Tropical storm watch issued for much of NC coast

Cheryl Sanders
September 25, 2017

By late Tuesday and Wednesday, Maria will be near the coast of North Carolina. The National Hurricane Center said waves will reach 6 to 10 feet.

Lee is now a Category 1 storm with winds of 85 mph, located about 860 miles east of Bermuda and 1,370 miles west of the Azores islands.

The storm, which killed 13 people in Puerto Rico and is causing storm swells on the east coast of the United States of America, is forecast to merge with Hurricane Lee north of Bermuda. Forecasters said the storm was weakening as it traveled north at about 9 miles per hour.


A Tropical Storm Watch means that tropical storm conditions are possible within the watch area, generally within 48 hours, while a Storm Surge Watch means there is a possibility of life-threatening inundation from rising water moving inland from the coastline.

Met Office forecaster Charlie Powell said: "Hurricane Maria looks like merging with Hurricane Lee off the east of the USA and moving across the Atlantic, with the latest thoughts being for them to pass between the north-west of Scotland and Iceland on Monday or Tuesday". It is expected to turn more to the north by Saturday evening.
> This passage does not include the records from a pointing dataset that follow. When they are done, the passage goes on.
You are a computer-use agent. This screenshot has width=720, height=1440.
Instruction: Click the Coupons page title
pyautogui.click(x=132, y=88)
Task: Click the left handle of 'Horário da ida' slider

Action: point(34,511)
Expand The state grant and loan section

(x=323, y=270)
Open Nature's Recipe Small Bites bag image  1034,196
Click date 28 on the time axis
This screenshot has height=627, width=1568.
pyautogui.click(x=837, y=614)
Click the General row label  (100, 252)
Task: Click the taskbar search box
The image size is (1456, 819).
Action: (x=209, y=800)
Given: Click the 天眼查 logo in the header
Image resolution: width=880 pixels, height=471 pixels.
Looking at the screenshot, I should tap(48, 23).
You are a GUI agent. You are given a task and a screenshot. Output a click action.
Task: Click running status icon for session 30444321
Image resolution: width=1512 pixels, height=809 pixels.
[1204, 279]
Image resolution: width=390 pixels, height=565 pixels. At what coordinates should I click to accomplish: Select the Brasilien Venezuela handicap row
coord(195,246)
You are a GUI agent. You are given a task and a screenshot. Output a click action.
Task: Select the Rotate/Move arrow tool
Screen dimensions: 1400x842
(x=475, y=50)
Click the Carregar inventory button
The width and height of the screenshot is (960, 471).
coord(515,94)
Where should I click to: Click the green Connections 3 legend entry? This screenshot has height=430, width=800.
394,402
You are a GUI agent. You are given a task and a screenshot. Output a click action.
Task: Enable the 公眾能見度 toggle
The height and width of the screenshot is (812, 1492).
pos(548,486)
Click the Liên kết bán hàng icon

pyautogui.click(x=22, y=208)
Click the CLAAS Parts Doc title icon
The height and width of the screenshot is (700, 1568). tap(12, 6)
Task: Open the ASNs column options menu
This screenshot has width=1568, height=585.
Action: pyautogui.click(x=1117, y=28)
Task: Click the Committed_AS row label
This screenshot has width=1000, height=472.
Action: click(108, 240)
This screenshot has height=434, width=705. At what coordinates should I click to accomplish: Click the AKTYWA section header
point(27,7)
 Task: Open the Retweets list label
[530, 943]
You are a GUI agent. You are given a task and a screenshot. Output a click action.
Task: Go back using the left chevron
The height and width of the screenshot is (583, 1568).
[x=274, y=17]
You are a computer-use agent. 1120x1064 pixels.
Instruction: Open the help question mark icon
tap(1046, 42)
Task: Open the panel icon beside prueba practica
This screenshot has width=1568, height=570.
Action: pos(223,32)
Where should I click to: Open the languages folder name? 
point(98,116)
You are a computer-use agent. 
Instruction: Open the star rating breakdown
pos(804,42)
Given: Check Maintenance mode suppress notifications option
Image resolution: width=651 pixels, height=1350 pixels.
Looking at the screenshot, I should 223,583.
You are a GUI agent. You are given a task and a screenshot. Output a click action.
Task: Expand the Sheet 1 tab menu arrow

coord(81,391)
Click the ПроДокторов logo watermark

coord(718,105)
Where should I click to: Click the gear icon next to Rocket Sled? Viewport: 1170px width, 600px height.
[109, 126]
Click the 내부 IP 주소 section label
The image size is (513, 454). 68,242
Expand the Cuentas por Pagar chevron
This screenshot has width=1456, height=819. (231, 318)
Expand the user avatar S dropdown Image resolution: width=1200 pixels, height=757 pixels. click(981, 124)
Along with the threats of unsafe breaking waves and rip currents, some beach erosion and overwash is also possible, especially during each high tide through Monday, forecasters said in the briefing.


"Maria should be steered on a general north-northwesterly course into the start of next week", AccuWeather Hurricane Expert Dan Kottlowski said.

Maria actually weakened a little on Sunday but it is still a unsafe storm with winds of over 100mph. For the next several days, this storm will continue moving north. This year has seen 13 named storms so far (the designation tropical storms get when their winds exceed 39 mph), making it an "extremely active" year according to the National Hurricane Center.